I have lived in pain ever since.

Thanks to the latest medication, I have the disease under control.

But because of all the cortisone I have osteoporosis and short stature.

Still, you graduated from high school.

That was difficult, inclusion wasn't an issue at my high school in Munich at the time.

The school was ready to move the classroom to the first floor, but the art, bio and physics room were at the top.

Was there no elevator in the school?

No, it was refused to build that.

I could switch to a school where people with disabilities go, was the reason.

You didn't want that?

Yes, because I had good friends who carried me up and down the stairs.

Canceling that was out of the question for me.

Years later a lift was built because a schoolgirl was paraplegic in a skiing accident.

I then had the honor of doing the maiden voyage for my graduation ceremony.

Could it have been easier for you at a barrier-free school?

Because of my illness, I spent a lot of time in the hospital because therapies weren't working.

I was often in the children's clinic in Garmisch Partenkirchen.

I was very annoyed that there was such gallows humor being faked.

I didn't want to be reduced to just the disease.

But keep your distance.

Yes, I wanted to talk about other topics than always just about the disease.

.

I didn't want to be asked every day how I was doing.

I had to deal with that myself.

Like everyone else, I wanted to rant about teachers, play games, I felt like classmate relationships.

Have you managed to keep disease out of part of your life?

I think so.

My circle of friends is 100 percent made up of other people.
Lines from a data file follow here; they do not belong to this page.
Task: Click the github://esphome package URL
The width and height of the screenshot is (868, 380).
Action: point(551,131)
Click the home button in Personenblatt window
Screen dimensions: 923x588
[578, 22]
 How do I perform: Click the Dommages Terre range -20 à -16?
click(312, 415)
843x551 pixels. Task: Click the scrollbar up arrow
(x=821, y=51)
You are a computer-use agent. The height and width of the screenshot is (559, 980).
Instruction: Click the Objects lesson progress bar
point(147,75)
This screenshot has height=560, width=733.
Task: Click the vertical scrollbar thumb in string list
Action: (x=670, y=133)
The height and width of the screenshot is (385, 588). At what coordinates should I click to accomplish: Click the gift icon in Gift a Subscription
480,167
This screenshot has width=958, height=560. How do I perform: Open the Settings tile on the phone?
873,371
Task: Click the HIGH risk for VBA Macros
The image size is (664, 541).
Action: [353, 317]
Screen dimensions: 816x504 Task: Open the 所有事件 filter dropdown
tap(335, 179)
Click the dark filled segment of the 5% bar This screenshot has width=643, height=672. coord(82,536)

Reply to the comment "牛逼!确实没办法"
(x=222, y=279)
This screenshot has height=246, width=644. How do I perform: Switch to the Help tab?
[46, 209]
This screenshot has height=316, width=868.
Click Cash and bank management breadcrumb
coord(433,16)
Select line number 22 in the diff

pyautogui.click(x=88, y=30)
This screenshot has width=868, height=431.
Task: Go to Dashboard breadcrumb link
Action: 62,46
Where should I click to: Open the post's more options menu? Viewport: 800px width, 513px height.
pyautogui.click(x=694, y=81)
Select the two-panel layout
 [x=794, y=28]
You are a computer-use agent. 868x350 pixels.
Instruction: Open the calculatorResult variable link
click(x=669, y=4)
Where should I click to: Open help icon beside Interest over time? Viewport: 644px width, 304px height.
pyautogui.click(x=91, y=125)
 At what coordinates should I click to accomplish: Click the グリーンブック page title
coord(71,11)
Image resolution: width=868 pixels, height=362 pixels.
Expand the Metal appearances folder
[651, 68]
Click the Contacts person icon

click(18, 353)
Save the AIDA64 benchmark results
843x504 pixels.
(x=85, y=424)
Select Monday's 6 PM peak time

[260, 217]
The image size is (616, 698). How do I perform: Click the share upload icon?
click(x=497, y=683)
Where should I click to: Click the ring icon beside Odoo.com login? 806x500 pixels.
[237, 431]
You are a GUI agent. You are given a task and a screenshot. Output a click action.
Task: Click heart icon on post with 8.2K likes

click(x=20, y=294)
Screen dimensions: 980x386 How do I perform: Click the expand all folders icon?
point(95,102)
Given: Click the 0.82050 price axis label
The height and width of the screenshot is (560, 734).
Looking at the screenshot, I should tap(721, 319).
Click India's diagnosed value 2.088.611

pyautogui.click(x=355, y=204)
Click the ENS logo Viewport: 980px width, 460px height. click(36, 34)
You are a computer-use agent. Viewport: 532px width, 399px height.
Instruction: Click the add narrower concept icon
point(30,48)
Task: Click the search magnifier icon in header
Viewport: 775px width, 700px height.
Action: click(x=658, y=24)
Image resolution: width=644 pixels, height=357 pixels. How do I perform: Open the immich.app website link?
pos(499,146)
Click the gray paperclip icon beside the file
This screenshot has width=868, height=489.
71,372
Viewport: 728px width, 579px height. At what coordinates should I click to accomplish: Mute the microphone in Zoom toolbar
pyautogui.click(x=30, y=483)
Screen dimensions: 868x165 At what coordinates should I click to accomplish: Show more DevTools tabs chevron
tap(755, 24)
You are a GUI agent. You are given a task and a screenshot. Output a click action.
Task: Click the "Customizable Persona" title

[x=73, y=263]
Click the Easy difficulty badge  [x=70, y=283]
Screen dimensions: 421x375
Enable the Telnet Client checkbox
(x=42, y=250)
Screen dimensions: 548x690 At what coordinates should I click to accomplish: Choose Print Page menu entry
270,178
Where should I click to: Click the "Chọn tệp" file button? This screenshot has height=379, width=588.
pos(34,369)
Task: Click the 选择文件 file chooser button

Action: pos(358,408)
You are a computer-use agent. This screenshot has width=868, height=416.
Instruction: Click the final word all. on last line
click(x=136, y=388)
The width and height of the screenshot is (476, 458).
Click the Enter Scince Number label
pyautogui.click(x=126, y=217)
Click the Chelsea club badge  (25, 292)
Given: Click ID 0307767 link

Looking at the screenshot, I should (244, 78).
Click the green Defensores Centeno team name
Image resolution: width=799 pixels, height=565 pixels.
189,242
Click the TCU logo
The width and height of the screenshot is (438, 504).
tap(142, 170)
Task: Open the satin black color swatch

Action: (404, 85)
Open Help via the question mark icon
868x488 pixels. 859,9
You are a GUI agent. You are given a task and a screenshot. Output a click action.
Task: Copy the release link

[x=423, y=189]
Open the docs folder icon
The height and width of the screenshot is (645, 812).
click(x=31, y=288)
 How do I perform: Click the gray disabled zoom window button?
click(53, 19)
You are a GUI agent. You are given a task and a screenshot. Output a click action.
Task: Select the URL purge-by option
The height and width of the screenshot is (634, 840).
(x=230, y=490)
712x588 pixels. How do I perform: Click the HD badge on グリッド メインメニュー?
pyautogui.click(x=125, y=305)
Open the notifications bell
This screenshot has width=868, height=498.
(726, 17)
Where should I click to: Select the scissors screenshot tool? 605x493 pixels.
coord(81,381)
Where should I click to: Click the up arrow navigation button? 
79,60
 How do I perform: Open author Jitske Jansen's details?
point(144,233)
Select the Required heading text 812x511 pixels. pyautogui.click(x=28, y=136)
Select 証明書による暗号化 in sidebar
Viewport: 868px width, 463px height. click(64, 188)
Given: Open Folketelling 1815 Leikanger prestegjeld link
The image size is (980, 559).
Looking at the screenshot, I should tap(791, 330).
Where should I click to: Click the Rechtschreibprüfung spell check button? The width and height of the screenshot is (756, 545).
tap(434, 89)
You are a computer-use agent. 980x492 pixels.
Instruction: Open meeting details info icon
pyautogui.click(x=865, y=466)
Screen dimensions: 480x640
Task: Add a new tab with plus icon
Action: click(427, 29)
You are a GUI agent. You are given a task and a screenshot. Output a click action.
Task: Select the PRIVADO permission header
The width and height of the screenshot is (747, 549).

But I had a match on a dating platform with a woman in a wheelchair.

In Garmisch in the clinic, friendships developed that I didn't have to cultivate outside because we met there.

Another turning point came five years ago, a paraplegia.

Since then I've been stuck in a wheelchair.

That had another effect.

I perceived myself as disabled and have seen myself as a need for care ever since.

Before that, I went to parties in bars and clubs and was able to heat the city at night with my electric wheelchair.

All of that has changed with the cross-section.

Did you accept that for yourself?

I didn't accept that.

That was more of a gloomy insight.

I moved in with my mother.

The nursing staff had to come every day now because I couldn't even go to the toilet on my own.

But it didn't come after 7 p.m.

Then we had to organize it as a family.

That was only changed after a grueling dispute with authorities that lasted for months.

My degree of disability was already at 100. It doesn't get any higher.

You almost have to get depressed.

I have depressions.

I went to a psychologist as a child and never found that stigmatizing because I had the feeling that it made me interesting.

In addition to the stress of the disease, there was a complicated family situation, keyword blended family.